Wie begeistern Sie Menschen für demokratische Werte? Wie fördern Sie Partizipation?

Ich denke, dass ich immer für demokratische Werte geworben habe, versucht habe, es nachfühlbar erleben zu können, wie sich diese anfühlen (Jahrlange Selbsterfahrungsangebote mit jugendlichen Gruppen (beide Geschlechter), die sich freiwillig für diese Wochenendseminare anmelden und dort derartige Erfahrungen (wie bin ich, was will ich, wie fühl ich, wie verstehe ich wirklich den anderen, wie gehe ich mit Kritik um usw.) machen konnten. Heute noch bekomme ich positive Rückmeldungen und freue mich über Jahrzehnte fortgesetzte Kontakte mit den damaligen TeilnehmerInnen. Wir sprechen bei Treffen immer wieder um die Bewertung der erlebten Erfahrungen.

Wenn es ein allgemeines Demokratisches Manifest geben würde, welche drei Punkte sollten unbedingt enthalten sein und was sollte auf keinem Fall drinstehen?

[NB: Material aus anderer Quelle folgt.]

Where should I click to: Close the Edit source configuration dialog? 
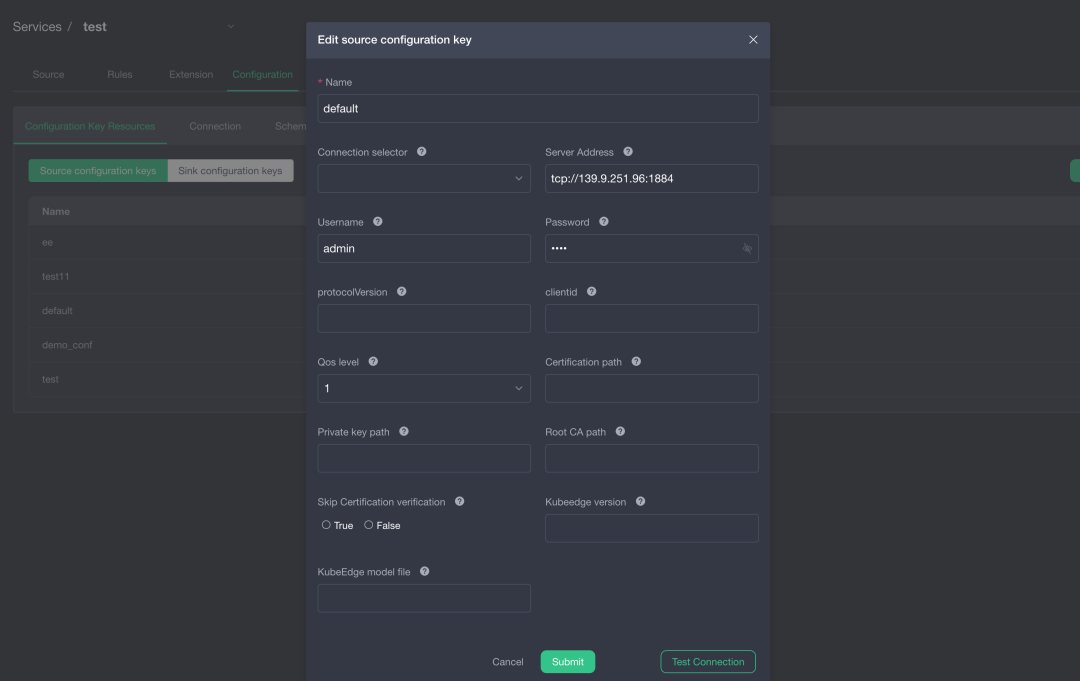click(753, 40)
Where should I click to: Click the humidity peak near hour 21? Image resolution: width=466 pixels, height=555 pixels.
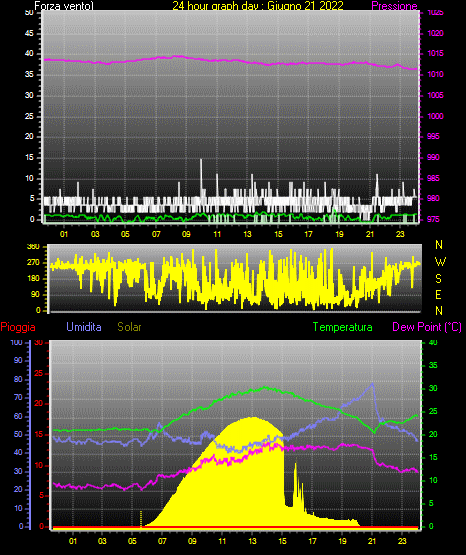[372, 384]
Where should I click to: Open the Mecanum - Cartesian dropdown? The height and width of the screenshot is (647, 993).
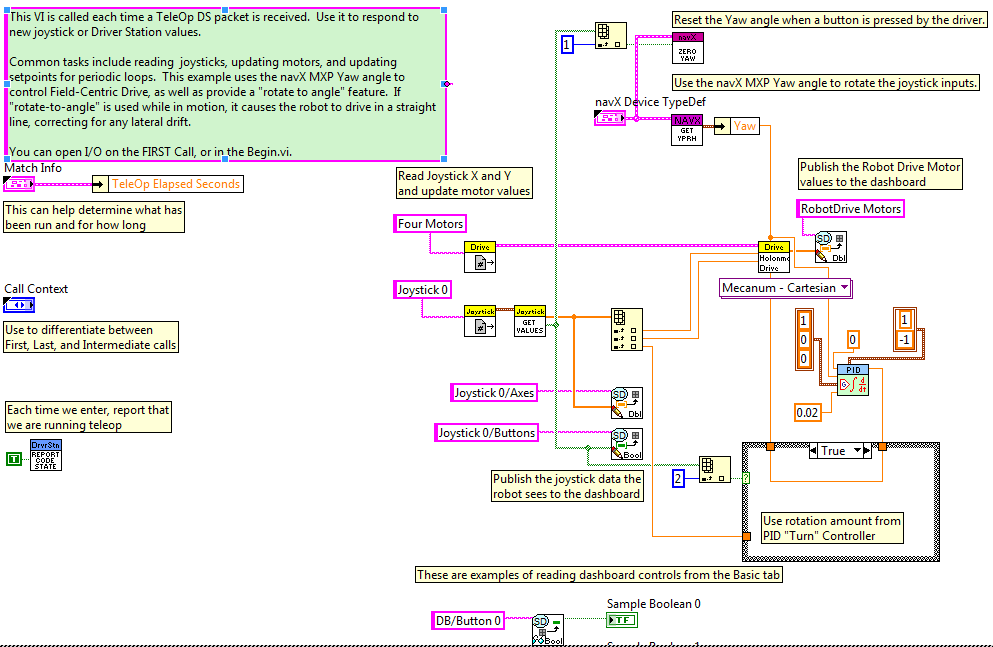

Es wird kein allgemeines Demokratisches Manifest geben können, wir sind ständig im Prozess mit uns selbst, im Verständnis der Geschehnisse, die mich treffen - und letztlich, ehrlich gesagt, hängt eine jede Umsetzung der besten Manifeste (siehe die Geschichte) von Menschen ab, die an die Spitze gekommen sind - und wenn es demokratisch geschah (ich denke an Amerika). Ich habe bereits vieles in den vorherigen Punkten angesprochen, die wichtig sind - letztlich die kritische Haltung des Einzelnen zu sich selbst - und daraus fähig zu werden, sich mit all den wichtigen Fragen einer funktionierenden Demokratie zu beschäftigen und verantwortlich aufzustehen, und für eine seiner Überzeugung nach notwendigen Betrachtung der Dinge einzutreten.

Zusammenfassend: Was ist Ihr Statement zur Demokratie und Partizipation?

Ich finde eine Demokratie so wertvoll, dass es sich lohnt, dafür engagiert einzutreten, mit Empathie und Toleranz - aber auch im Falle eines Falles mit viel Zivilcourage dafür gerade zu stehen.